Car retiens ceci, Tobias : ne pleurons pas trop sur le sort de cette nation.

Un peuple qui tolère de tels personnages à sa tête, préférant le spectacle bruyant de la bêtise à l’exigence de la liberté, n’est pas une victime ; il est un complice. Il n’aura, en définitive, que le tyran que sa propre apathie mérite.

Ton serviteur et ami, Niccolò Machiavelli (© European-Security)

Dans la série : Les voix du crépuscule

Le Décryptage : Au-delà de la farce

La Privatisation de l’État comme stade suprême de la bêtise : Ce que Machiavel pointe du doigt avec une ironie mordante dépasse la simple caricature d’un Trump incompétent. Le véritable danger que notre Florentin décèle, c’est la transformation de la République en « Cosa Nostra ». En s’entourant exclusivement de membres de sa famille (Kushner) et de partenaires de golf ou d’affaires (Witkoff), Donald Trump ne fait pas que du népotisme : il change la nature même du pouvoir.

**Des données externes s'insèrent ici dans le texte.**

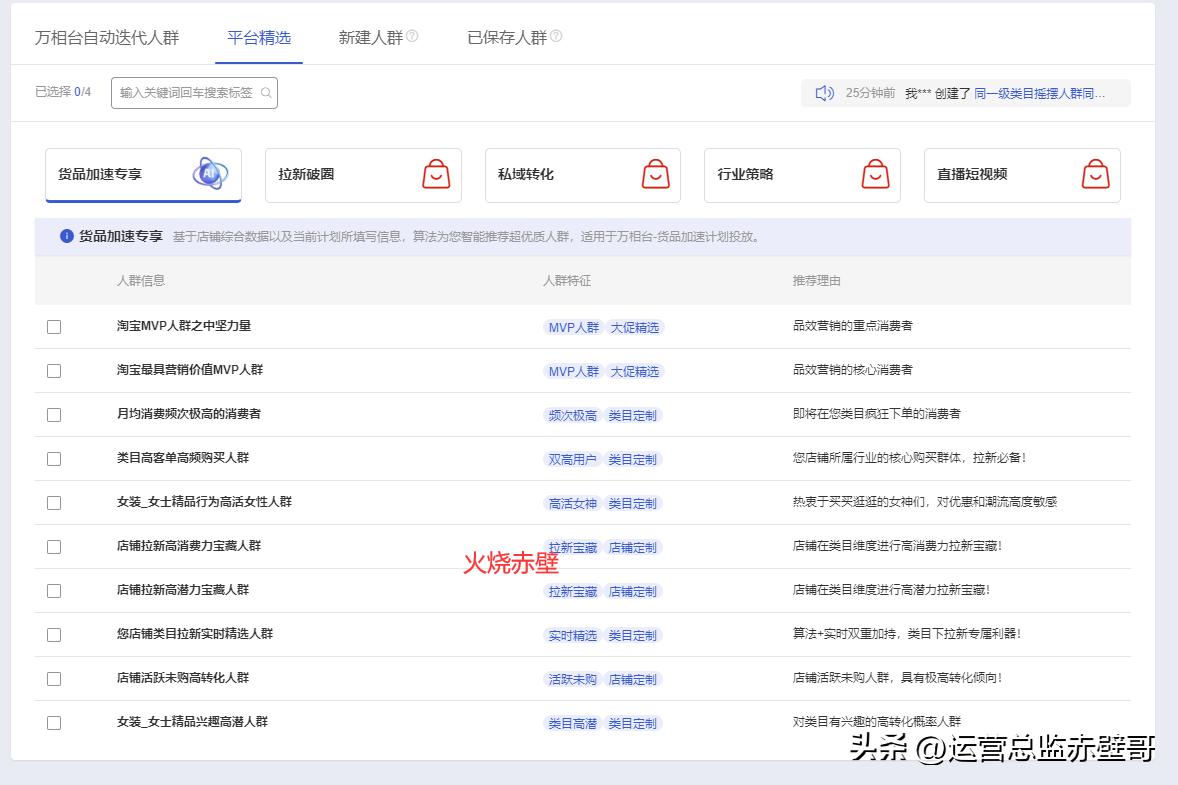Select the bag icon on the 私域转化 card
Viewport: 1178px width, 785px height.
[655, 172]
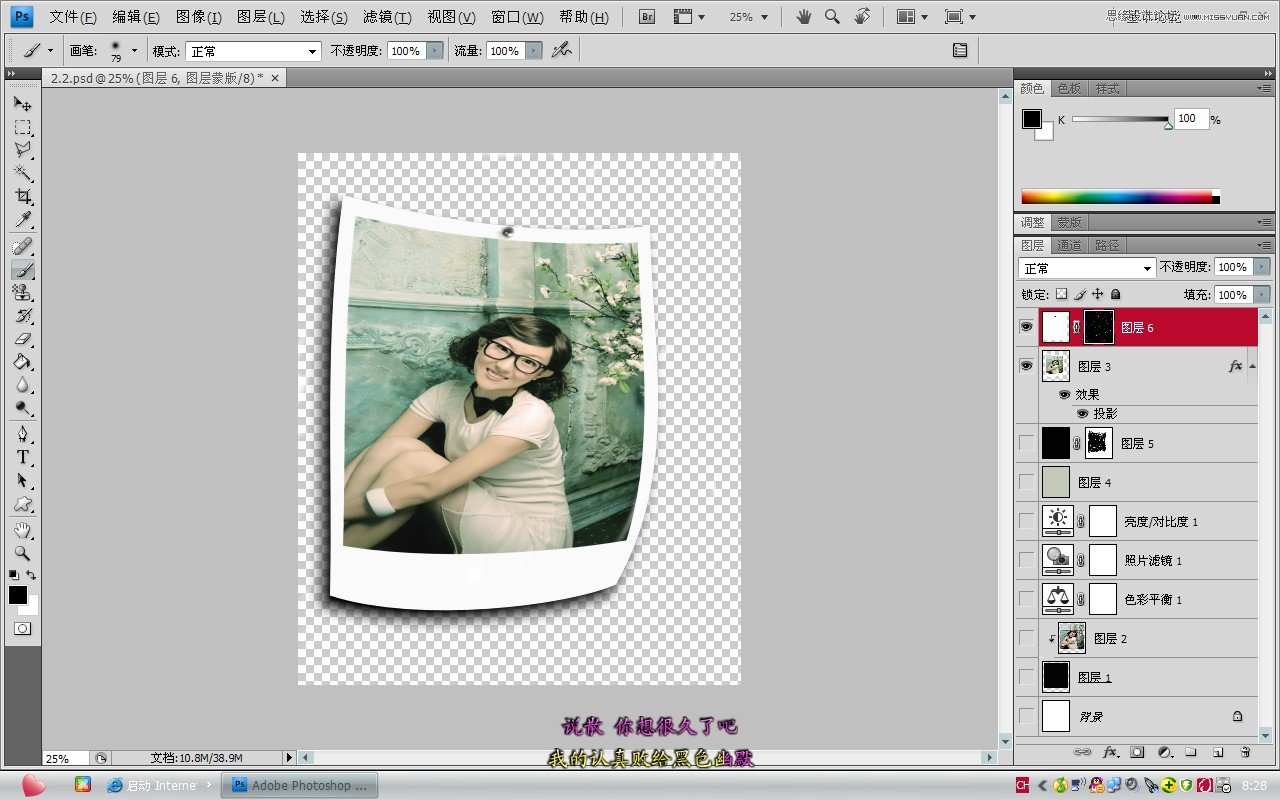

  1. La fin du Politique : Pour Machiavel, le politique est un art supérieur. Pour la clique Trump, c’est une transaction. Tout se vend, tout s’achète, des alliances militaires aux secrets d’État. Jared Kushner n’a pas de vision géopolitique, il a un « business plan ». Witkoff ne négocie pas des traités, il cherche des retours sur investissement. C’est la diplomatie du tiroir-caisse.
  2. La Vulnérabilité systémique : En plaçant des « bras cassés » à des postes clés, Trump crée un vide sidéral. La nature a horreur du vide, mais Poutine, lui, l’adore. Le danger n’est pas seulement que Trump soit un « bouffon », c’est qu’il est une proie. Un homme sans culture historique, sans principe moral et obsédé par son image est la marionnette idéale pour un officier du KGB formé à la manipulation psychologique.
  3. L’Amnésie volontaire : Le « C’est la faute à Biden » n’est pas seulement une excuse d’enfant gâté. C’est une technique de destruction de la mémoire. En refusant la responsabilité (le propre du chef), Trump invite le chaos. Car si le chef n’est responsable de rien, alors personne ne répond de rien. Et dans ce vide de responsabilité, la loi du plus fort — ou du plus riche — devient la seule constitution.